雑木林に侵入し、匂いと音と気配を察知し、やつらを捕獲する。
そこにこそ醍醐味があると思うのだ。
誰も褒めてくれないし、誰も認めてくれない、密かなこだわりなのである。
今回は、長袖長ズボン、園芸用長靴、帽子、首回りを保護するタオルを着用する完全武装で臨んだ。

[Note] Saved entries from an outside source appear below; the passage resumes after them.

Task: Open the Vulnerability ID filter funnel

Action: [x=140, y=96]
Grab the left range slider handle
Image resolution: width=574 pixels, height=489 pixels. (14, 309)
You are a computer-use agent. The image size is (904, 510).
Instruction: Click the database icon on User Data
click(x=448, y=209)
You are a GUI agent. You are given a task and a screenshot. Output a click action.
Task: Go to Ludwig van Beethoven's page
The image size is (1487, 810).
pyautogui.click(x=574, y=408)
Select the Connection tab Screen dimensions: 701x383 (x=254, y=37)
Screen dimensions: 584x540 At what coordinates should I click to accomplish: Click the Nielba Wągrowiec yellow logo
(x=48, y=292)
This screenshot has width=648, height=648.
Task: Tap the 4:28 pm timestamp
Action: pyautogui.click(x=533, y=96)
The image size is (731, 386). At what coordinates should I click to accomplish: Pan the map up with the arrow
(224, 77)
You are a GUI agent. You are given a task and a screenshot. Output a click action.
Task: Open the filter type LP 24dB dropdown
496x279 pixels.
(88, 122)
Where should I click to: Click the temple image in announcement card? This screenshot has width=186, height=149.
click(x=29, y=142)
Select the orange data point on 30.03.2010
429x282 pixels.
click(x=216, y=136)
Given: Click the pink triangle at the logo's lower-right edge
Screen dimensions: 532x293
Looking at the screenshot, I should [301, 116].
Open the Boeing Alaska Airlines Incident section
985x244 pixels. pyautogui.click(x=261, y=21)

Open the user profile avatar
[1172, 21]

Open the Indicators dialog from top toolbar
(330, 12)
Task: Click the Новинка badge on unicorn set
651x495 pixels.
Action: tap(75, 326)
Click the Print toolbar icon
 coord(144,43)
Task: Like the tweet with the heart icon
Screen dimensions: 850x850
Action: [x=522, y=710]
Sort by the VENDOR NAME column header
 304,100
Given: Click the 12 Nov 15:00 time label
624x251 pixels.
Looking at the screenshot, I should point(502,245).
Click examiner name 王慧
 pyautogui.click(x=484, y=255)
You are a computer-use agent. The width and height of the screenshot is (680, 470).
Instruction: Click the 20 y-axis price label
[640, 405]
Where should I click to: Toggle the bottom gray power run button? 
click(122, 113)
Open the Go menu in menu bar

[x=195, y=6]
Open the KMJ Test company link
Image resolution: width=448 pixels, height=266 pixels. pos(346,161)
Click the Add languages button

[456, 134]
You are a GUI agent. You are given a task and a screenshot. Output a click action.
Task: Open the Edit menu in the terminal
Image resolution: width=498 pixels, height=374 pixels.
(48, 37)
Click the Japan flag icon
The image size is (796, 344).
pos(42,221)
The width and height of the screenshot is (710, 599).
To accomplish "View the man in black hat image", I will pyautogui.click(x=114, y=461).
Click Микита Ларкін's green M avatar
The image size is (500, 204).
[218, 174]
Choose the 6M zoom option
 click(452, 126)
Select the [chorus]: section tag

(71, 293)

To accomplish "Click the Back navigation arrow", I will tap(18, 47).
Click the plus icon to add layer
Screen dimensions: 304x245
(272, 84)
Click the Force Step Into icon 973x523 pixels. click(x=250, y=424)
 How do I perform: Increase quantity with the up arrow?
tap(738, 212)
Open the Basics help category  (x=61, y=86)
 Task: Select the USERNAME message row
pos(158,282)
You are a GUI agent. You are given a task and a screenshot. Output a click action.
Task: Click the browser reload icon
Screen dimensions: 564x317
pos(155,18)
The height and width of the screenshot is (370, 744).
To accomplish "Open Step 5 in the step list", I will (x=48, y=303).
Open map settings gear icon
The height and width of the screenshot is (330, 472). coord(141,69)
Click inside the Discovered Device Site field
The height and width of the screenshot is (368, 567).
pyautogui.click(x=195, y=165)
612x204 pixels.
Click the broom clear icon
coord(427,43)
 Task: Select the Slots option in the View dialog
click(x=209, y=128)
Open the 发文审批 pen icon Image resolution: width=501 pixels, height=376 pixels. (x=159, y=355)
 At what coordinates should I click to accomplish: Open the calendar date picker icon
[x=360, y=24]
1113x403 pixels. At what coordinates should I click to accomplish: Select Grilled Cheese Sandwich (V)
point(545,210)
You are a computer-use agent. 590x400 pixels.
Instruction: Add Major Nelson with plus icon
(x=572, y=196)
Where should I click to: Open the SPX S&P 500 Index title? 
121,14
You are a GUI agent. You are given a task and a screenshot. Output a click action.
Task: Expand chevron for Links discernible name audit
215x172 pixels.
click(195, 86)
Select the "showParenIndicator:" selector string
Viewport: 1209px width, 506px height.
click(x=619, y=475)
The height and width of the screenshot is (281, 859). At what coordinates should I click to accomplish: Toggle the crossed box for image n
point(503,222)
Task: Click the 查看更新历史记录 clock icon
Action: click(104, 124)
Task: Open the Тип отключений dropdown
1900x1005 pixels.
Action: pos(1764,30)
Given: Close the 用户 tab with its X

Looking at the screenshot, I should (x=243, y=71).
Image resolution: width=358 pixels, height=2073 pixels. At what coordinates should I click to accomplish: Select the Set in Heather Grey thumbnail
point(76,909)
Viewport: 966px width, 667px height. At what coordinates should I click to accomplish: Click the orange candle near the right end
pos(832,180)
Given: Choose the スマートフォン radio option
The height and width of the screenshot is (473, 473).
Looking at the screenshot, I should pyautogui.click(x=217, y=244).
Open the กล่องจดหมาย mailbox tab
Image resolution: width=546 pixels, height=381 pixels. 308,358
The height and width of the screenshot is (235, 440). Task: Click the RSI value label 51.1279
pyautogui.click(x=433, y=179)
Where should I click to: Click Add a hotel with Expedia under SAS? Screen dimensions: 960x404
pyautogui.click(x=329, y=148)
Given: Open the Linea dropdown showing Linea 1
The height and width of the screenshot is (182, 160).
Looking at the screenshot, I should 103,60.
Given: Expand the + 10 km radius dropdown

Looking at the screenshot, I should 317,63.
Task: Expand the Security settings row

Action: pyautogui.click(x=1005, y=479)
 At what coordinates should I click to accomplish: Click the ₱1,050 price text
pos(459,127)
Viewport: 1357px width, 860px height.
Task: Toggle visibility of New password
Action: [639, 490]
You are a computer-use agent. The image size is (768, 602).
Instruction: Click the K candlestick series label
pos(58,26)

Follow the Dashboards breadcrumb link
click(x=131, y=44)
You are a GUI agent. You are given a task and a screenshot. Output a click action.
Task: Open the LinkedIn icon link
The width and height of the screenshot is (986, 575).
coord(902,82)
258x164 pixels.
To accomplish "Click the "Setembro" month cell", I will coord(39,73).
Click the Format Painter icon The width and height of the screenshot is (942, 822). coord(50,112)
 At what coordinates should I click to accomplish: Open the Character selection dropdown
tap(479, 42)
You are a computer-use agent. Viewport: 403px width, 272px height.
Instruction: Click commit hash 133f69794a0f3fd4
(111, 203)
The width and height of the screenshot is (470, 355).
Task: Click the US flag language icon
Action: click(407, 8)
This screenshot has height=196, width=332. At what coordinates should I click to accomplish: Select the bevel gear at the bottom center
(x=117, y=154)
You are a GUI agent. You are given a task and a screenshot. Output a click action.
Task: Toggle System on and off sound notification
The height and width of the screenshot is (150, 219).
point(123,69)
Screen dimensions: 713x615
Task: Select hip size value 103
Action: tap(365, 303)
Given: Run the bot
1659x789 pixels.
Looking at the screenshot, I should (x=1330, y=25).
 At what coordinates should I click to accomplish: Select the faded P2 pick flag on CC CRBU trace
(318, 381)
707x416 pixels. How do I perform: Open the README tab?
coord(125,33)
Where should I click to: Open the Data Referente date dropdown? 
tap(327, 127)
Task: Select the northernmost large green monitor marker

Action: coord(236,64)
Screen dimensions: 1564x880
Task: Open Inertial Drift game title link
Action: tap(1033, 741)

下草が刈られていない雑木林にアタックし、新たなる樹液あふれまくりポイントを見つけるためだ。
しかし、すぐに凹んだ。
何しろ暑い。
そして、容赦無く顔にまとわりつく蜘蛛の巣。
そして、グニャ、ムニャと足裏に伝わる謎の感触の気色悪さ。
そして、今年やけに多いスズメバチの猛追。
「俺はいったい何をやっているんだ?いい年齢のおっさんが……」
と哀しき自問自答しまくりである。
そして、自分でも気づいていた。
これはもう息子のための「虫採り」では無いことを。
確実にそれはもう自分のためになっていることを。
どうやら巷では、カブトムシおじさん的な不審者情報が多く出ているそうだ。
「カブトムシ見たい?」
と児童に声をかける中年男性……そんな事案が頻発しているのだそうだ。
一応言っておくが私では無い。
しかし、先日一人で虫採りに出かけた際、目の前に多くの甲虫たちがいるにも関わらず、スズメバチもまた多くいたせいで、採るのを断念し「悔しいな〜参ったな〜」と満面の笑顔で雑木林から出てきたところを、散歩中の親子に見られてしまった。
もしかしたら、不審者情報として報告されてしまったかもしんまい。
「明日は四時に起きて行くよ!」
息子はそうシャウトして寝床に入った。
うむ、その時間ならクワガタもきっと採れることだろう。
明日は採るぜ!
しょうもない話で、どうもすみません。